Sometimes a medicine begins life in one country but reaches patients first in another. The new bronchiectasis drug brensocatib is a perfect example — discovered in Scotland, yet first approved for use in the United States.
Here’s how that happens, and what it tells us about how new treatments make their way to patients.


1️⃣ Discovery in Dundee

At the University of Dundee, scientists in the Drug Discovery Unit (DDU) were studying how certain white blood cells called neutrophils can cause long-term lung damage.
They identified an enzyme, DPP1 (dipeptidyl peptidase I), that activates destructive substances inside these cells.
Blocking DPP1 could calm inflammation without wiping out the body’s defences.
Their research produced a promising new compound — later named brensocatib — which safely switched off this process in lab studies.

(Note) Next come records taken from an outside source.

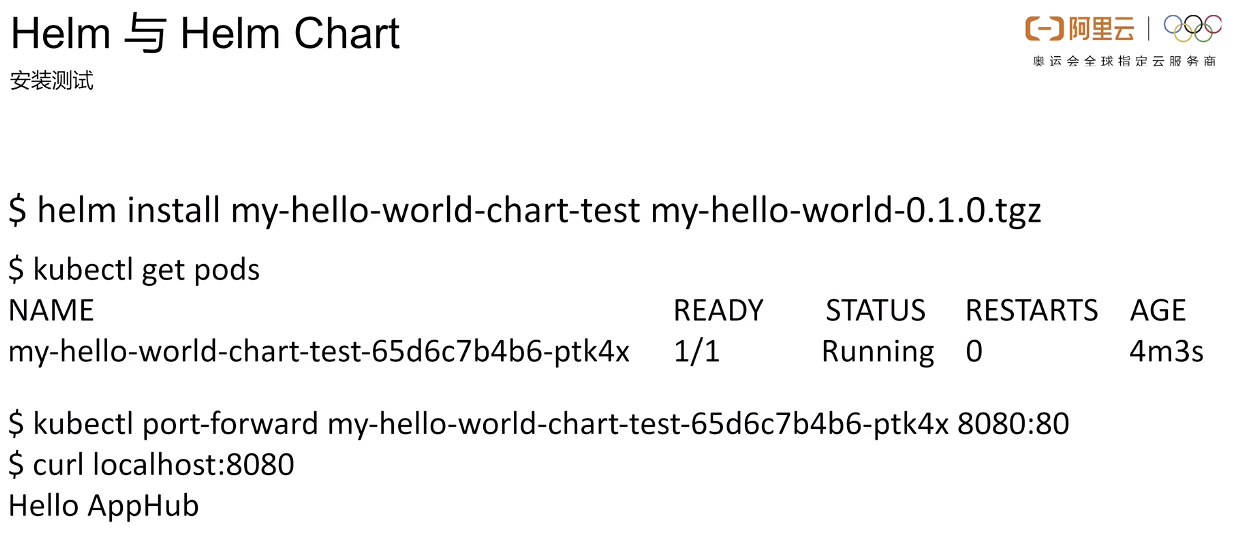
Task: Click the Running status value
Action: (x=877, y=352)
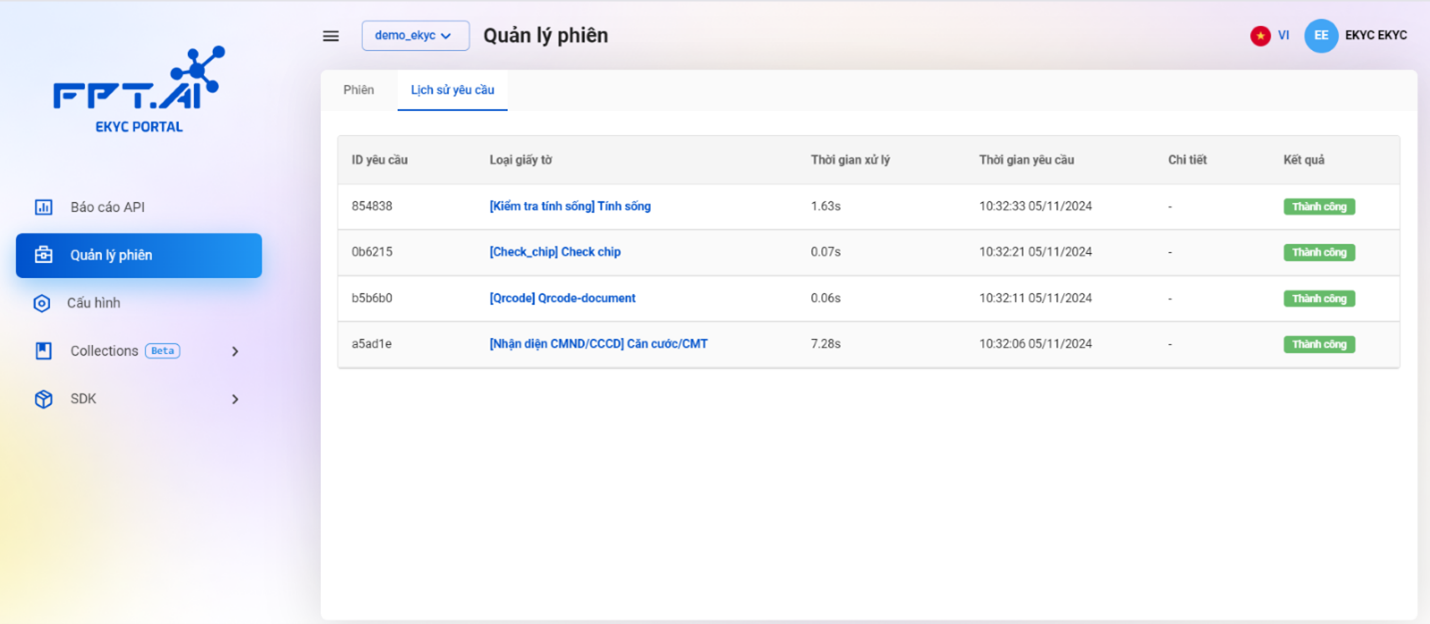Expand the Collections submenu chevron
This screenshot has width=1430, height=624.
coord(235,351)
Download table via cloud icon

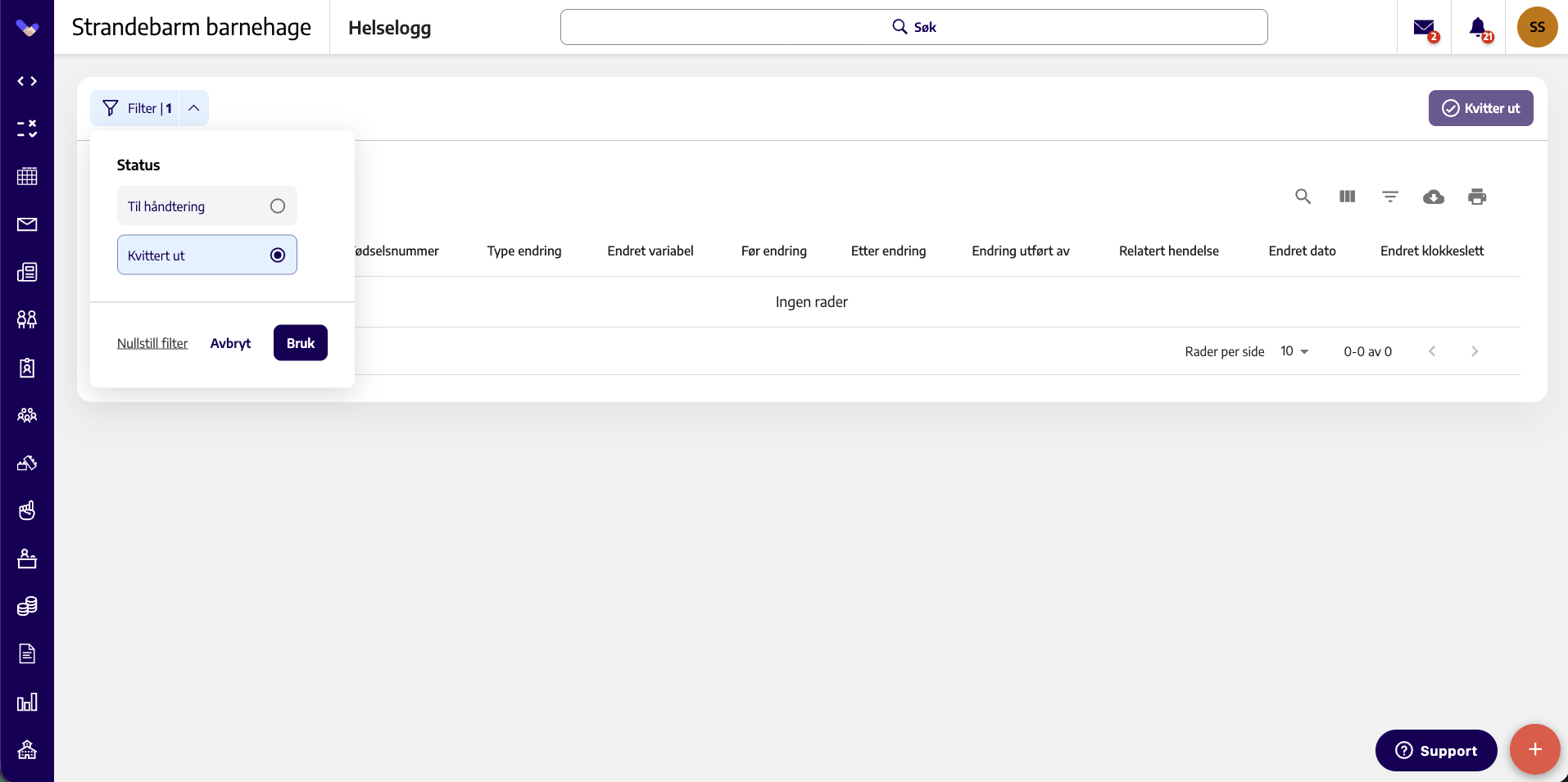[x=1434, y=197]
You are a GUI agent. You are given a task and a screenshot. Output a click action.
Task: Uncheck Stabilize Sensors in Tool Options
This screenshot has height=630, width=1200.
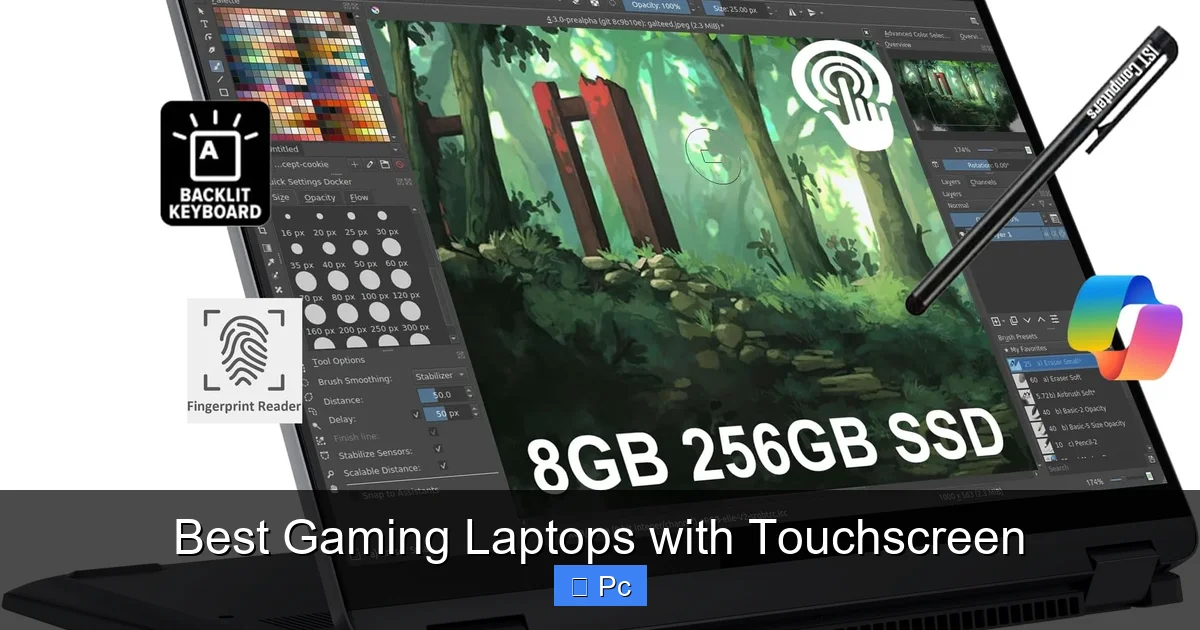tap(437, 448)
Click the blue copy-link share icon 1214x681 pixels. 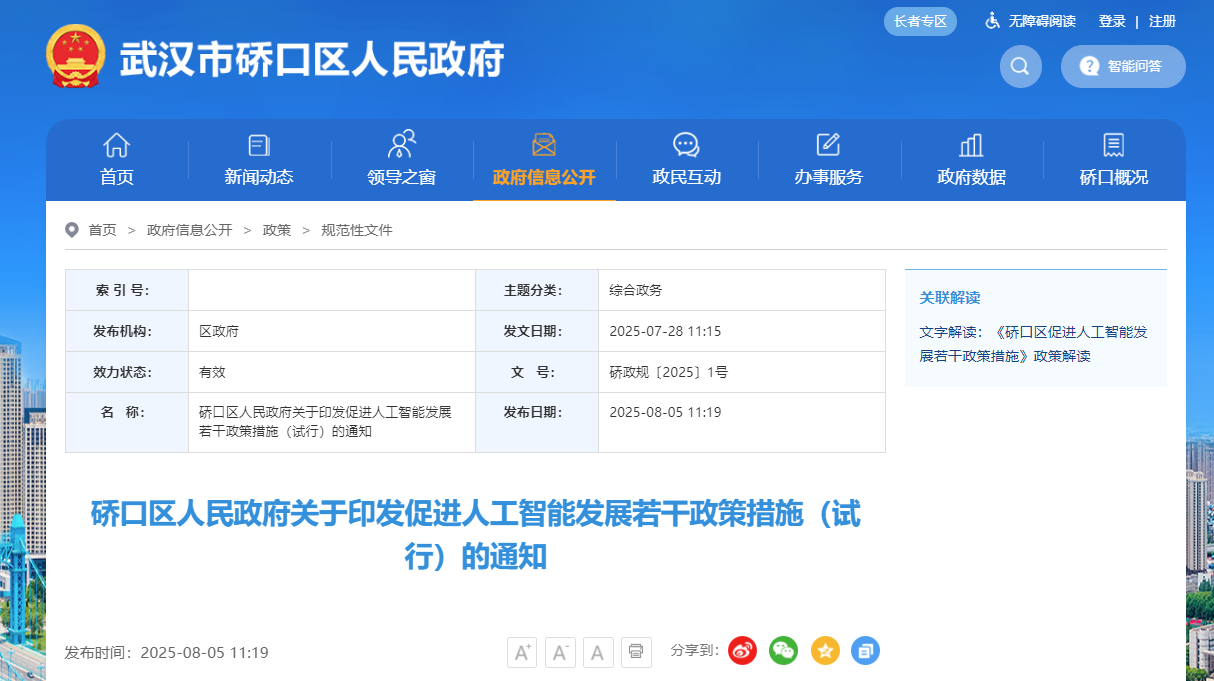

2️⃣ Partnering to Go Global

Turning an early discovery into a medicine is an enormous task.
It costs hundreds of millions of pounds and can take 10–15 years.
The Dundee team partnered with Insmed, a biotechnology company based in New Jersey, USA, which had the funding and international trial experience to move brensocatib into large clinical studies.


3️⃣ Worldwide Trials

Insmed led major trials involving hundreds of people with non-cystic fibrosis bronchiectasis in hospitals across North America, Europe, and Asia.
Results showed that brensocatib reduced flare-ups and improved quality of life.
Because Insmed’s main offices and regulatory team are in the U.S., they submitted their results first to the U.S. Food and Drug Administration (FDA).


4️⃣ U.S. Approval

In 2025, the FDA approved brensocatib — the first drug of its kind to treat bronchiectasis.
American patients can now access it while other countries complete their reviews.


5️⃣ What Happens Next in the UK

In the UK, every new medicine goes through two steps:

  • The Medicines and Healthcare products Regulatory Agency (MHRA) checks that it is safe and effective.

  • Then NICE (the National Institute for Health and Care Excellence) reviews how well it works for its cost and decides whether the NHS should fund it.

NICE is expected to make its decision on brensocatib in July 2026.
Even if approved, it may first be offered to those with the most severe or frequent flare-ups while more real-world data are gathered.


💷 What Dundee Gained from Its Discovery

Although Dundee handed over development to a U.S. company, the university continues to benefit in several ways:

  • Financial return: Dundee receives upfront payments, milestone fees for each stage of progress, and royalties on global sales.
    These funds support new drug discovery projects, student training, and research facilities.

  • Scientific impact: Brensocatib’s success highlights the strength of the Drug Discovery Unit’s model, showing that UK universities can produce world-class medicines.

  • Future partnerships: Dundee’s achievement attracts new collaborations and investment, ensuring that more early discoveries have a route to reach patients.

So while the drug is made and sold by Insmed, Dundee’s scientists — and their reinvested funding — continue to play a role in future breakthroughs.


🏭 Manufacturing: Turning Discovery into a Real Medicine

Once a new drug is approved, it still has to be produced safely, at scale, and consistently.
This is often a completely separate operation from the research or licensing stage.

For brensocatib, the chemical process that makes the active ingredient was developed by Dundee and Insmed scientists early on, but large-scale manufacturing is now carried out by specialist pharmaceutical plants under strict international standards known as Good Manufacturing Practice (GMP).

Because brensocatib is a small-molecule oral drug (a tablet, not an injection), it’s made in high-tech chemical manufacturing facilities, not hospitals or biologics plants.
These sites are often in Europe, the U.S., or Asia, depending on where the supply chains, raw materials, and quality-control systems are strongest.

Manufacturing is expensive — it must ensure every tablet is identical in purity, strength, and safety — but it’s also where economies of scale help keep the cost manageable once global production ramps up.

For the NHS and NICE, manufacturing details matter too, because:

  • They affect cost-effectiveness (how much the NHS will pay per course of treatment).

  • They influence availability — whether the company can supply enough medicine to meet demand once approved in the UK.

So, while the discovery began in Dundee and the approval started in the U.S., manufacturing is the bridge that makes it real — transforming a scientific idea into a medicine that can be prescribed to patients worldwide.


🌍 Why This Matters

This journey shows how scientific discovery is global.
A breakthrough can start in a Scottish laboratory, be developed with American funding, tested around the world, manufactured across several continents, and eventually come back to help patients in the UK.
It’s a reminder that international collaboration — between researchers, funders, manufacturers, and regulators — is what turns good science into real treatments.